We propose a Dynamic Interaction Graph Convolutional Network (DIGCN), an image object detection method based on learnable proposals and GCN. Existing object detection methods usually work on dense candidates, resulting in redundant and near-duplicate results. Meanwhile, non-maximum suppression post-processing operations are required to eliminate negative effects, which increases the computational complexity. Although the existing sparse detector avoids cumbersome post-processing operations, it ignores the potential relationship between objects and proposals, which hinders detection accuracy improvement. Therefore, we propose a dynamic interaction GCN module in the DIGCN, which performs dynamic interaction and relational modeling on the proposal boxes and proposal features to improve the object detection accuracy. In addition, we introduce a learnable proposal method with a sparse set of learned object proposals to eliminate a huge number of hand-designed object candidates, avoiding complicated tasks such as object candidate design and many-to-one label assignment, and reducing object detection model complexity to a certain extent. DIGCN demonstrates accuracy and run-time performance on par with the well-established and highly optimized detector baselines on the challenging COCO dataset, e.g. with the ResNet-101FPN as the backbone our method attains the accuracy of 46.5 AP while processing 13 frames per second. Our work provides a new method for object detection research.

查看原文本刊更多论文

DIGCN：基于可学习建议的动态交互图卷积网络，用于物体检测

我们提出的动态交互图卷积网络（DIGCN）是一种基于可学习建议和 GCN 的图像对象检测方法。现有的物体检测方法通常针对密集的候选对象，结果冗余且近乎重复。同时，为了消除负面影响，需要进行非最大抑制后处理操作，从而增加了计算复杂度。现有的稀疏检测器虽然避免了繁琐的后处理操作，但却忽略了对象与提议之间的潜在关系，从而阻碍了检测精度的提高。因此，我们在 DIGCN 中提出了动态交互 GCN 模块，对提案框和提案特征进行动态交互和关系建模，以提高对象检测精度。此外，我们还引入了一种可学习的提案方法，利用稀疏的学习对象提案集来消除大量手工设计的候选对象，避免了候选对象设计和多对一标签分配等复杂任务，在一定程度上降低了对象检测模型的复杂度。

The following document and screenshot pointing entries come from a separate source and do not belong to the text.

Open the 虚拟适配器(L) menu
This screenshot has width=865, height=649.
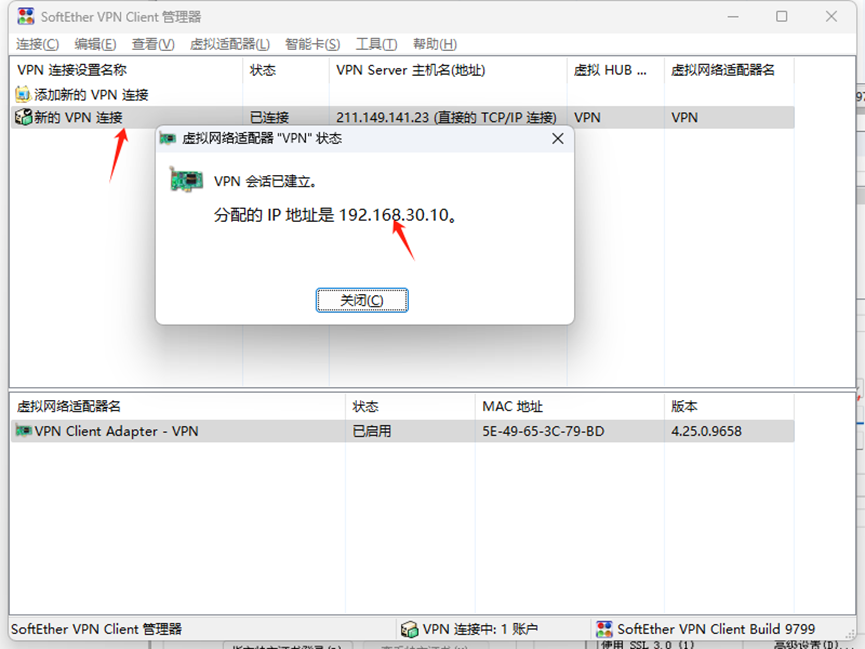click(x=229, y=44)
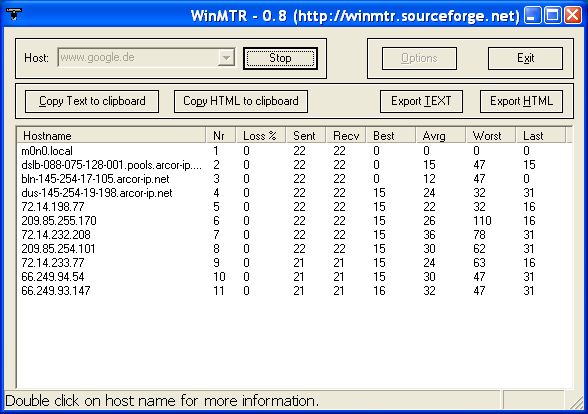Sort by the Hostname column header
Screen dimensions: 588x414
coord(112,135)
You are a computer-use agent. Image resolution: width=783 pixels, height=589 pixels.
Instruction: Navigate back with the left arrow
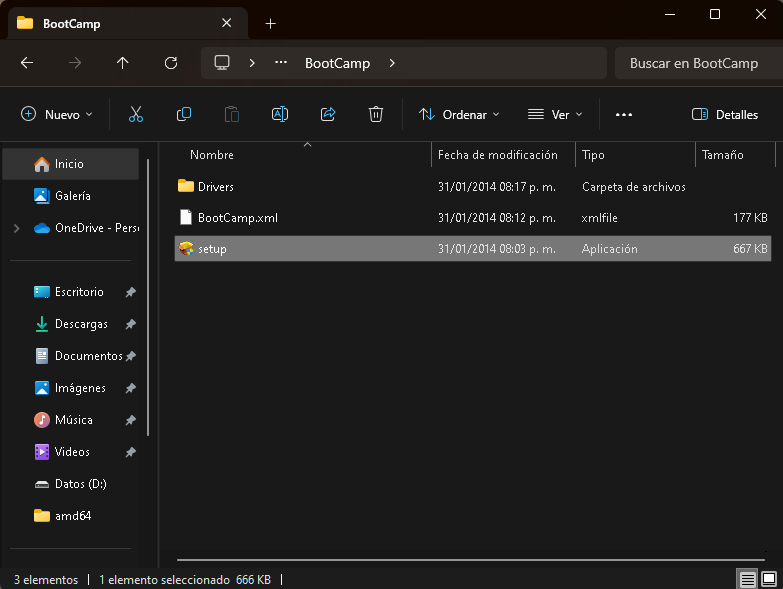[x=27, y=63]
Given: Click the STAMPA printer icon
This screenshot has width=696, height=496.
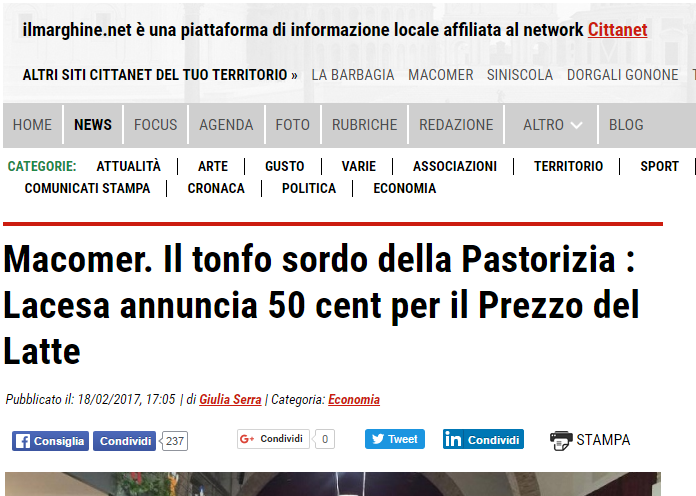Looking at the screenshot, I should point(562,440).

在极具挑战性的 COCO 数据集上，DIGCN 的准确度和运行时间性能与成熟的、高度优化的检测器基线相当，例如，以 ResNet-101FPN 为骨干，我们的方法在每秒处理 13 帧图像的情况下，准确度达到 46.5 AP。我们的工作为物体检测研究提供了一种新方法。

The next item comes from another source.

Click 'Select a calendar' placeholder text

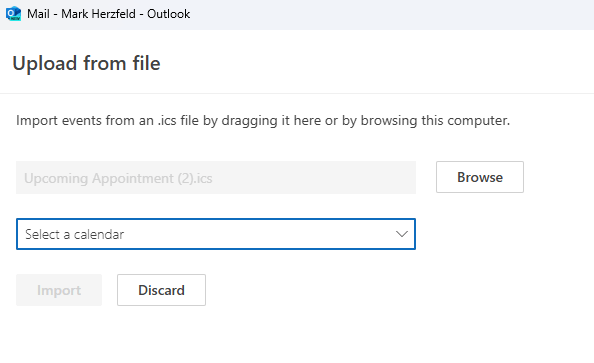[74, 235]
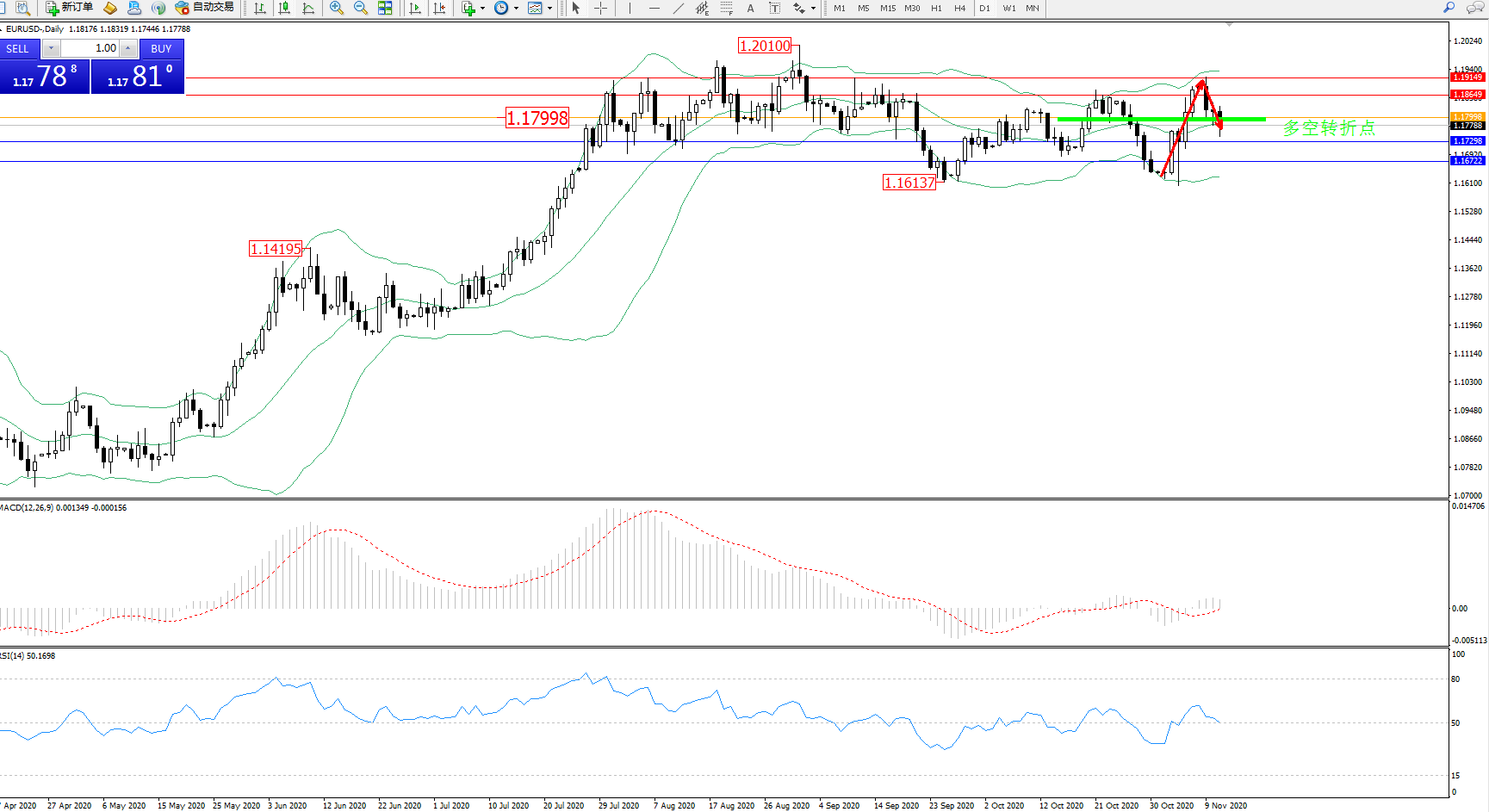1489x812 pixels.
Task: Tile chart windows with grid icon
Action: click(385, 8)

本文章由计算机程序翻译，如有差异，请以英文原文为准。

求助全文

约1分钟内获得全文求助全文

来源期刊

Journal of Artificial Intelligence Research 工程技术-计算机：人工智能

CiteScore

9.60

自引率

4.00%

发文量

审稿时长

4 months

期刊介绍： JAIR(ISSN 1076 - 9757) covers all areas of artificial intelligence (AI), publishing refereed research articles, survey articles, and technical notes. Established in 1993 as one of the first electronic scientific journals, JAIR is indexed by INSPEC, Science Citation Index, and MathSciNet. JAIR reviews papers within approximately three months of submission and publishes accepted articles on the internet immediately upon receiving the final versions. JAIR articles are published for free distribution on the internet by the AI Access Foundation, and for purchase in bound volumes by AAAI Press.